A. State the null and alternative hypothesis _______

H₀

The new machine is producing a particular type of cookie according to the manufacturer’s specifications, and the mean breaking strength is 70 pounds (μ >= 70)

H_A

The new machine is not producing a particular type of cookie according to the manufacturer’s specifications, and the mean breaking strength is not equal to 70 pounds (μ < 70)

B. Is there evidence that the machine is nor meeting the manufacturer’s specifications for average strength? Use a 0.05 level of significance _______ 

Yes, there is evidence

Given data:

•          Sample size (n) = 49

•          Sample mean (x̄) = 69.1 pounds

•          Population standard deviation (σ) = 3.5 pounds

We will use a z-test because we know the population standard deviation. The test statistic (z) can be calculated as follows:

Z = (x̅ – μ) / (σ /√n)

Let’s calculate in R

#One-Tailed Tests About a Population Mean:s Known in R

# Given data

u0 <- 70      ## μ0 is the hypothesized population mean under the null hypothesis,

sigma <- 3.5  ## σ is the population standard deviation,

n <- 49       ## n is the sample size,

xbar <- 69.1  ## x̅  is the sample mean.

zvalue <- (xbar – u0) / (sigma/sqrt(n))

zvalue

[1] -1.8

#We then compute the critical value at .05 significance level.

alpha <- 0.05

zvalue.alpha = qnorm(1-alpha)   ## calculate the critical value for one-tailed

-zvalue.alpha                                ## critical value

[1] -1.644854

C. Compute the p value and interpret its meaning _______

p_value <-  pnorm(zvalue, lower.tail = TRUE)

p_value

[1] 0.03593032

2 * pnorm(zvalue.alpha) ## using the calculation similar to the solution. Need more info

[1] 1.9

Depending on the correct answer, the p-value 0.036 is less than alpha, then, I will reject  H₀.

According to the answer provided by the instructor, I would reject H_A.

(I will need more explanation on this one)

D. What would be your answer in (B) if the standard deviation were specified as 1.75 pounds?______
It would have been the same answer.

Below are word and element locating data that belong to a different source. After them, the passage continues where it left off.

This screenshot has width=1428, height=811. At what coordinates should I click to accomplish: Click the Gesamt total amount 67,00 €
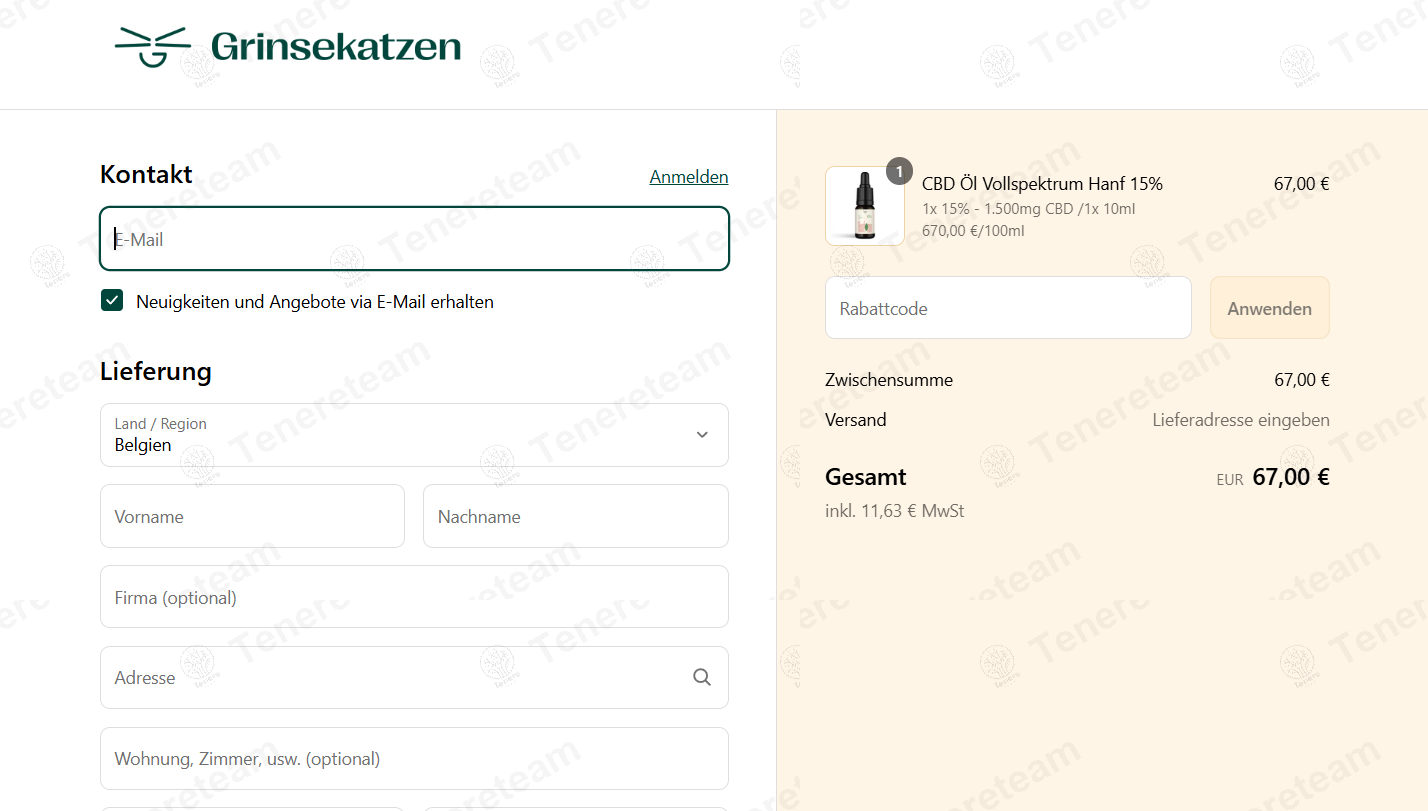click(x=1291, y=477)
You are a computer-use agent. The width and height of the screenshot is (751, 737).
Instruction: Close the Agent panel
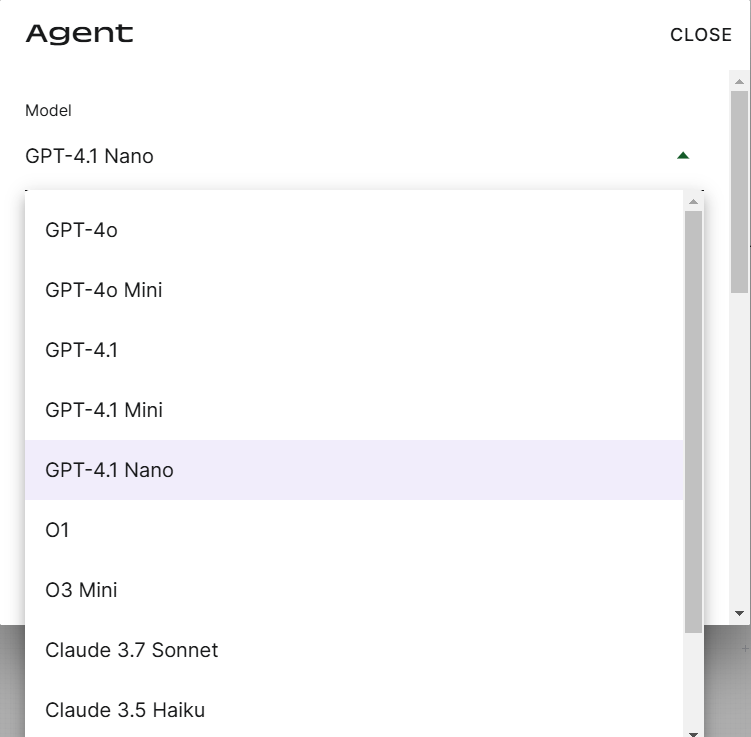(x=701, y=35)

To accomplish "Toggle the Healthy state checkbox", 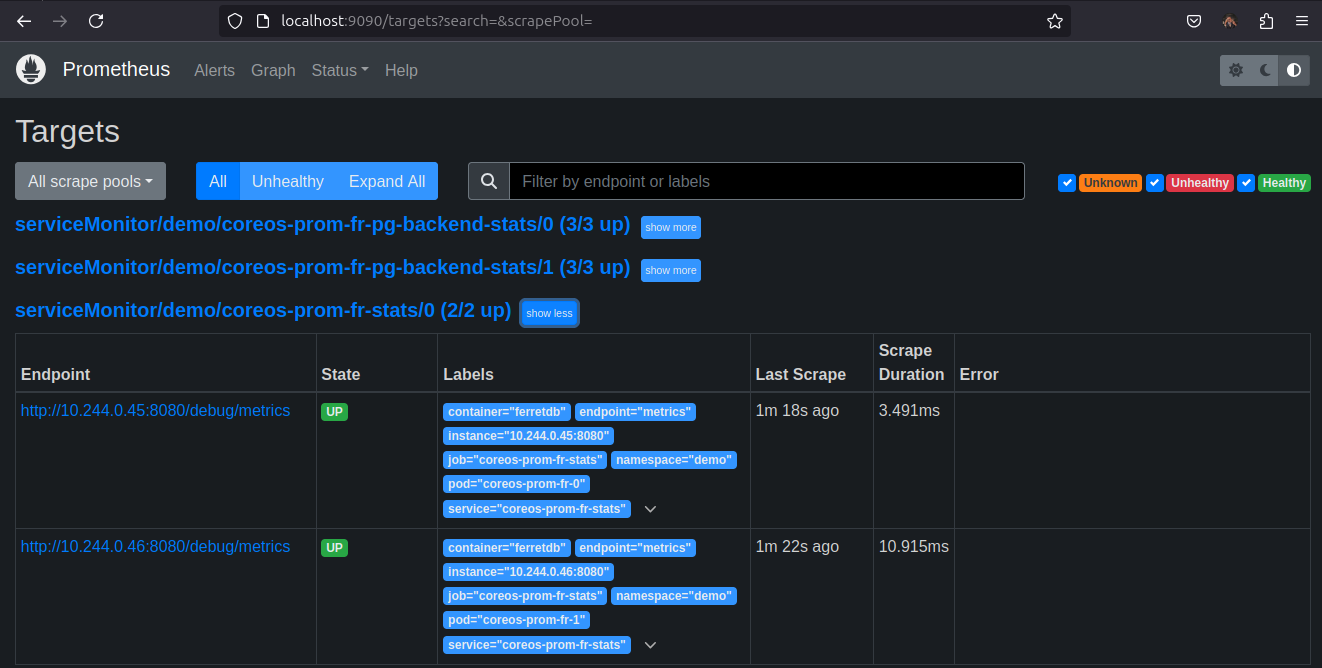I will point(1246,183).
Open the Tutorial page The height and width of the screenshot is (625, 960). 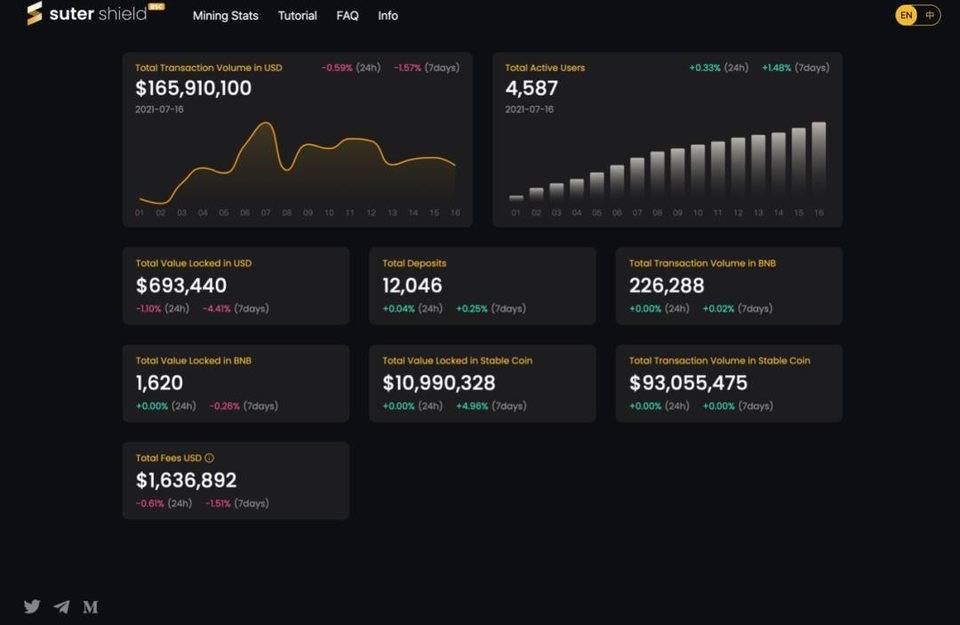click(x=297, y=16)
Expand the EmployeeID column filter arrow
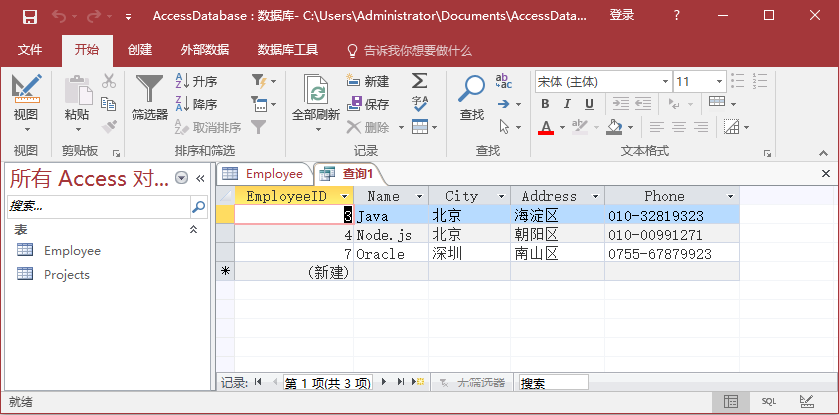The width and height of the screenshot is (839, 415). [345, 197]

Rejecting the NULL Hypotheses

E. What would be your answer in (B) if the sample mean were 69 pounds and the standard deviation is 3.5 pounds? ______
The same as of D

Second Question:

If x̅ = 85, σ = standard deviation = 8, and n=64, set up 95% confidence interval estimate of the population mean μ.

> # Given values

> xbar <- 85

> sigma <- 8

> n <- 64

> confidence_level <- 0.95  # 95% confidence level

> # Calculate the critical value (Z) for a 95% confidence level

> critical_value <- qnorm((1 + confidence_level) / 2)

> # Calculate the margin of error

> margin_of_error <- critical_value * (sigma / sqrt(n))

>

> # Calculate the confidence interval

> lower_bound <- xbar – margin_of_error

> upper_bound <- xbar + margin_of_error

> # Print the confidence interval

> cat(“95% Confidence Interval for μ: (“, lower_bound, “, “, upper_bound, “)”)

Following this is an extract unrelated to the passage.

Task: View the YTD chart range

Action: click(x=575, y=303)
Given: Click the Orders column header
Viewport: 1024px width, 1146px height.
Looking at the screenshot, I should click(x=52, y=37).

95% Confidence Interval for μ: ( 83.04004 ,  86.95996 )

Thirds Question:

Third Question using Correlation Analysis

The correlation coefficient analysis formula:

(r) =[ nΣxy – (Σx)(Σy) / Sqrt([nΣx2 – (Σx)2][nΣy2 – (Σy)2])]

r: The correlation coefficient is denoted by the letter r.

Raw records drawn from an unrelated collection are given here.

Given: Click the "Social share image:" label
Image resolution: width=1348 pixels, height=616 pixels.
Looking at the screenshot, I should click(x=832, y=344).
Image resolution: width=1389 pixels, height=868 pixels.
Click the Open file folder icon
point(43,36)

n: Number of values. If we had five people we were calculating the correlation coefficient for, the value of n would be 5.

x: This is the first data variable.

y: This is the second data variable.

Σ: The Sigma symbol (Greek) tells us to calculate the “sum of” whatever is tagged next to it.

In R 
x < – c(your data)
y<- c(your data) 
z<- c(your data)
df<-data.frame(x,y,z) plot
cor(x,y,z)
cor(df,method=”pearson”) #As pearson correlation
cor(df, method=”spearman”) #As spearman correlation
Use corrgram( ) to plot correlograms .

Your assignment for Correlation Analysis
The accompanying data are: x= girls and y =boys. (goals, time spend on assignment)  
a. Calculate the correlation coefficient for this data set _____
b. Pearson correlation coefficient _____
c. Create plot of the correlation

The answer with the help of the Professor:

mydata <- read_excel(“C:/Users/yuorname/Desktop/USF-FALL2023/LIS4273_R_Scripts/Sources/Module # 5.xls”)

> x <- c(mydata[[2]][5],mydata[[3]][5],mydata[[4]][5])

> x

[1]  92 108 135

>

> y <- c(mydata[[2]][12],mydata[[3]][12],mydata[[4]][12])

>

> y

[1]  95.9 113.0 141.0

>

> z <- c(mydata[[2]][11],mydata[[3]][11],mydata[[4]][11])

> z

[1] 18.9 22.2 27.8

>

> df <- data.frame(x,y,z)

>

> df

    x     y    z

1  92  95.9 18.9

2 108 113.0 22.2

3 135 141.0 27.8

>

> #cor(x,y,z)

> cor(df,method = “pearson”)

          x         y         z

x 1.0000000 0.9999681 0.9999989

y 0.9999681 1.0000000 0.9999552

z 0.9999989 0.9999552 1.0000000

> cor(df,method = “spearman”)

  x y z

x 1 1 1

y 1 1 1

z 1 1 1

>

> df1  <-data.frame(x,y)

> cor(x,y)

[1] 0.9999681

>

> #pearson  method

>

> cor(df1,method = ‘pearson’)

          x         y

x 1.0000000 0.9999681

y 0.9999681 1.0000000

> #library(“corrgram”)

> corrgram(df1)